State Legislative Republicans Trying Again to Cap Tuition Increase at UW System
Monday, July 28th, 2025 -- 11:01 AM
(Corrinne Hess, Wisconsin Public Radio) Earlier this month, the Universities of Wisconsin system Board of Regents approved a 5 percent tuition increase for undergraduate students for the 2025-26 academic year.
According to Corrinne Hess with the Wisconsin Public Radio, Legislative Republicans are now trying for a third time to cap tuition increases at the state’s public university system at no higher than the rate of inflation.
The proposal would limit the Board of Regents to “only increase tuition and fees for resident undergraduate students up to the rate of the Consumer Price Index.”
“A statutory cap on future tuition increases will provide Wisconsin families and UW System institutions with the predictability required to budget for college expenses into the future,” according to the proposal coauthored by Sen.

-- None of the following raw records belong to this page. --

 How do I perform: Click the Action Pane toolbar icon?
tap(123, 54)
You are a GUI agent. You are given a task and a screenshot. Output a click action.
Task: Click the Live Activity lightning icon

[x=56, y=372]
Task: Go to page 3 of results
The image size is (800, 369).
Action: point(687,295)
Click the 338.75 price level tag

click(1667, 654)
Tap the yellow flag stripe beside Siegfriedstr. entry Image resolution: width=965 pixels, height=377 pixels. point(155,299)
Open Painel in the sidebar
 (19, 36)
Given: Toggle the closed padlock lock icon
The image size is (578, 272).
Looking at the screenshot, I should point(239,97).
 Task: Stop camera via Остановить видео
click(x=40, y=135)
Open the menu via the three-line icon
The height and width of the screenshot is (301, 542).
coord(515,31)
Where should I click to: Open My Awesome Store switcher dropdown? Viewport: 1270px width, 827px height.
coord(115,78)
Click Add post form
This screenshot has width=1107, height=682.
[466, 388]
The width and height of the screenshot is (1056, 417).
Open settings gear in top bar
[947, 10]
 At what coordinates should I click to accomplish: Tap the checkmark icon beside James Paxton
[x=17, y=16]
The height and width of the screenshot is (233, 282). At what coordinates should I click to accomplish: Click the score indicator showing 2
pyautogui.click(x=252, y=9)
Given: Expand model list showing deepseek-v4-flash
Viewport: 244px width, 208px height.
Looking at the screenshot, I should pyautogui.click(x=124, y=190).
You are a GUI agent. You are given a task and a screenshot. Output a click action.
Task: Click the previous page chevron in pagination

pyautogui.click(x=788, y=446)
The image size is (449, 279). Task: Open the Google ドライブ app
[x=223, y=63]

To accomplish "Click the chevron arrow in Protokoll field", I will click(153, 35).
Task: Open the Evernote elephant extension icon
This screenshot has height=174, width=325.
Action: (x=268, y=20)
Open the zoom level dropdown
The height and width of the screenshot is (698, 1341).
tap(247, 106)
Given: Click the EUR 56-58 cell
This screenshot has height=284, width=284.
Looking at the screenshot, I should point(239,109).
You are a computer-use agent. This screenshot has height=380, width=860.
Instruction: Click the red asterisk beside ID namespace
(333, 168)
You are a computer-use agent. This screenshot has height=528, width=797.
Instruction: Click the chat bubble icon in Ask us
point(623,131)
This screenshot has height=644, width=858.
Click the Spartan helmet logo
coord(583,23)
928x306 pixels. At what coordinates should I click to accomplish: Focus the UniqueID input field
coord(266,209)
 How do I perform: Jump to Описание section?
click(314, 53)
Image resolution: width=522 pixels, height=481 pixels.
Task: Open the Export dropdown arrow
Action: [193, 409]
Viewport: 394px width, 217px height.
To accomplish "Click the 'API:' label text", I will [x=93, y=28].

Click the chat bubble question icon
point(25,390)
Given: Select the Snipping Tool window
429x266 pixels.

André Jacque, R-De Pere, and Rep. David Murphy, R-Greenville.
“It’s time to prioritize students over bureaucracy,” Jacque said in a message to WPR. “This bill gives students and families the ability to plan ahead with confidence without continuing to be used to backfill budget decisions that avoid limiting runaway administrative spending.”
Tuition will increase by 4 percent at all universities in the fall, with individual schools able to add an optional 1 percent additional increase for a maximum of 5 percent.
The increase will raise tuition by about $382, according to the UW system. This is the third year in a row the UW system raised its prices after a 10-year tuition freeze. Mark Pitsch, spokesperson for the Universities of Wisconsin, said the system is among the most affordable in the United States.
“It is critical that we have the flexibility to maintain the quality that students deserve and parents expect,” Pitsch said Thursday. Under the 2025-27 state budget, the university system will receive a funding increase of about $256 million. State funding represents about 20 percent of total revenues in the UW system.
Tuition and fees makes up about 60 percent of the universities’ revenue. Resident undergraduate tuition increased 7.7 percent during the 10-year period from 2015 to 2025, well below UW comprehensive peers in neighboring states, where increases ranged from 21.7 percent to 28.8 percent during the same period, according to the UW system.
This is not the first time Murphy and Jacque have floated a tuition cap plan. Murphy introduced legislation capping tuition at the Consumer Price Index in 2019, and the two legislators introduced similar legislation in 2023.
“Now more than ever, the Legislature must implement a common-sense law placing controls on these types of skyrocketing tuition increases,” the proposal states.
“That’s why we are again introducing legislation to cap tuition and fee increases for in-state Wisconsin undergraduates at levels no higher than the rate of inflation.”
Jacque said in 2019, Amber Schroeder , executive director of the pro-UW group Badgers United, testified on behalf of the cap, saying it would provide families and the university with “predictability.”
State Rep. Amanda Nedweski, R-Pleasant Prairie, who is vice-chair of the Committee on Colleges and Universities, said the UW system should rein in administrative “bloat” and cut waste instead of raising tuition.
“I believe part of the solution is for the UW to accurately assess the true cost of instruction for each program and allow for differential tuition at every level based on market demand,” Nedweski said.
“A tuition price set by program cost per student, rather than a flat rate, would weed out low-demand majors and allow the UW to reduce costs internally so that they don’t need to raise tuition excessively.”